Task requirements:
**a.** Translate this sentence from the text on Clive Tyldesley into Spanish: "He was ITV's senior football commentator from 1998 until 2020."
**b.** Write a continuation of the text on Clive Tyldesley, picking up after its final sentence.
--- START Text section ---
Clive Tyldesley (born 21 August 1954) is an English television sports broadcaster. He was ITV's senior football commentator from 1998 until 2020. In that role, he has led the ITV commentary team at four World Cups and four European Championships and been lead commentator on seventeen UEFA Champions League finals and a commentator on nine FA Cup finals for ITV. He won the prestigious Royal Television Society Sports Commentator of the Year in 1998, 2000, 2002 and 2005, and was voted the Sony Radio Awards' Sports Broadcaster of the Year in 1983.

He currently serves as a lead commentator for CBS/Paramount Plus on the English–language UEFA Champions League coverage in the U.S. and Rangers Football Club on their in-house Rangers TV service. 

In 2021 his first book was published by Headline: the semi-autobiographical Not for me, Clive.
--- END Text section ---
--- START Given data ---
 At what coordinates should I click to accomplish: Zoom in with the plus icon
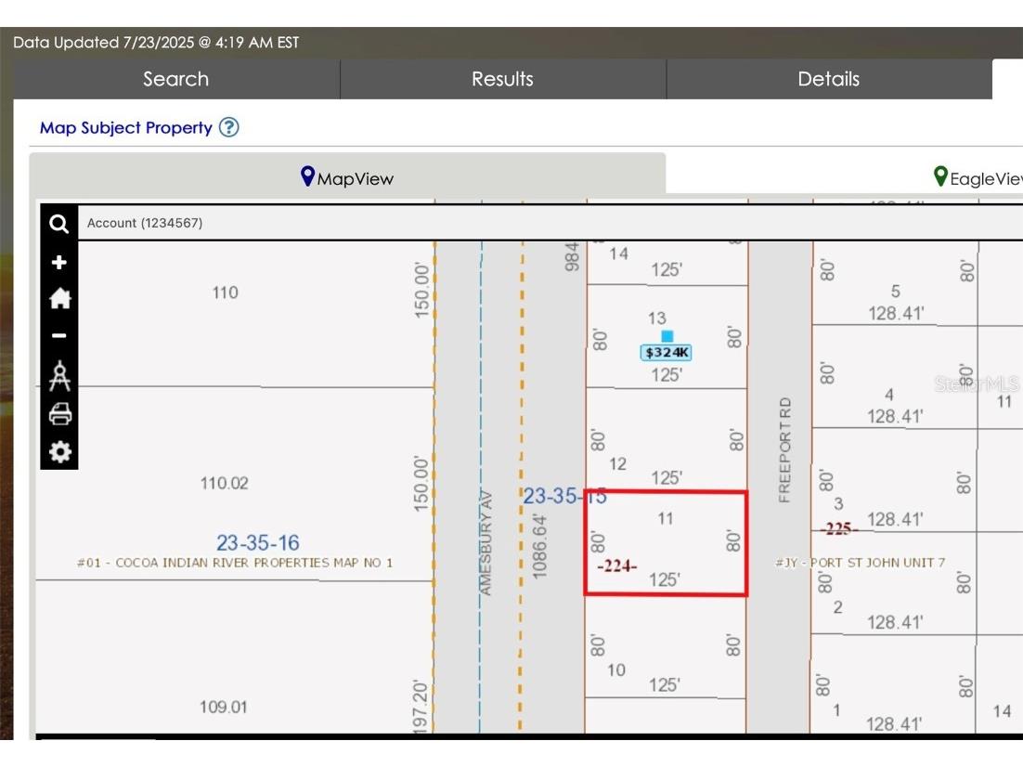point(58,263)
--- END Given data ---
Responses in order:
**a.** Fue el comentarista principal de fútbol de ITV desde 1998 hasta 2020.

**b.**
Tyldesley was born in Radcliffe, Lancashire, and was educated at Bury Grammar School, Kirkham Grammar School and the University of Nottingham. He obtained an honours degree in Industrial Economics, but always wanted to pursue a career in sports commentating. In June 1975, he began his broadcast career straight from university with Radio Trent in Nottingham, where he became their regular Nottingham Forest reporter. In April 1977, he joined Radio City in Liverpool and remained there for the next twelve years. After succeeding Elton Welsby as City's sports editor, he covered the successes of Everton and Liverpool through the late 1970s and 1980s. Tyldesley was on-air at the scene of the Heysel Stadium disaster in 1985 but did not attend Liverpool's tragic FA Cup semi-final at Hillsborough in 1989. He was heavily involved in City's coverage of the aftermath of the disaster.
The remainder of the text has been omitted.